Skaffold V2 seems to hang indefinitely when deploying Pod K8s Objects (most of the time) #7667

Closed aaron-prindle closed 2 years ago

aaron-prindle commented 2 years ago

When using the Skaffold V2 binary, it seems that status checking perhaps has a regression where when deploying Pods it can hang forever. This is a regression from Skaffold V1. Here are /examples/* applications where this occurs (attempt skaffold dev on one of them and it should hang waiting for deployments):

When attempting to use skaffold dev on these exmaples (which deploy a Pod), the deploy will hang with:

Waiting for deployments to stabilize...
aaron-prindle commented 2 years ago

Seems this r.resources is always 0 here in V2 for Pods which is incorrect which is causing this issue: https://github.com/GoogleContainerTools/skaffold/blob/main/pkg/skaffold/kubernetes/status/resource/deployment.go#L145-L147

func (r *Resource) checkStandalonePodsStatus(ctx context.Context, cfg kubectl.Config) *proto.ActionableErr {
    if len(r.resources) == 0 {
        return &proto.ActionableErr{ErrCode: proto.StatusCode_STATUSCHECK_STANDALONE_PODS_PENDING}
    }
aaron-prindle commented 2 years ago

Seems the root issue is that somehow in V2 the r.namespaces are empty for Pods when they should have a default entry.
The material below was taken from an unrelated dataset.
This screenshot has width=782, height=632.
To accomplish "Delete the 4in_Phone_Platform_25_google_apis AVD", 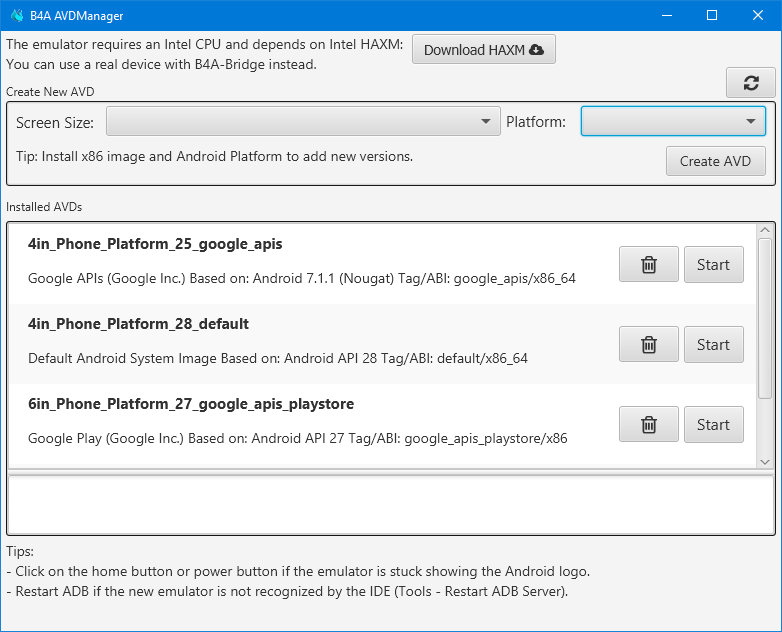I will (648, 265).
This is causing this double for loop to do nothing: https://github.com/GoogleContainerTools/skaffold/blob/main/pkg/diag/diag.go#L75-L76

func (d *diag) Run(ctx context.Context) ([]validator.Resource, error) {
    var (
        res  []validator.Resource
        errs []error
    )
    // get selector from labels
    selector := labels.SelectorFromSet(d.labels)
    listOptions := metav1.ListOptions{
        LabelSelector: selector.String(),
    }

    for _, v := range d.validators {
        for _, ns := range d.namespaces {
                        # never getting here as d.namespaces is empty in V2 binary atm
            r, err := v.Validate(ctx, ns, listOptions)
tejal29 commented 2 years ago

I was able to figure out, why I never bumped into this issue. I had get namesapce in my active context. When running skaffold, for me this LOC always returned "default" https://github.com/GoogleContainerTools/skaffold/blob/bcbdfe043c2f334f919fa2e6ae06aed4a7578486/pkg/skaffold/deploy/util/namespaces.go#L37

After unsetting namespace in my active context, i was able to reproduce this.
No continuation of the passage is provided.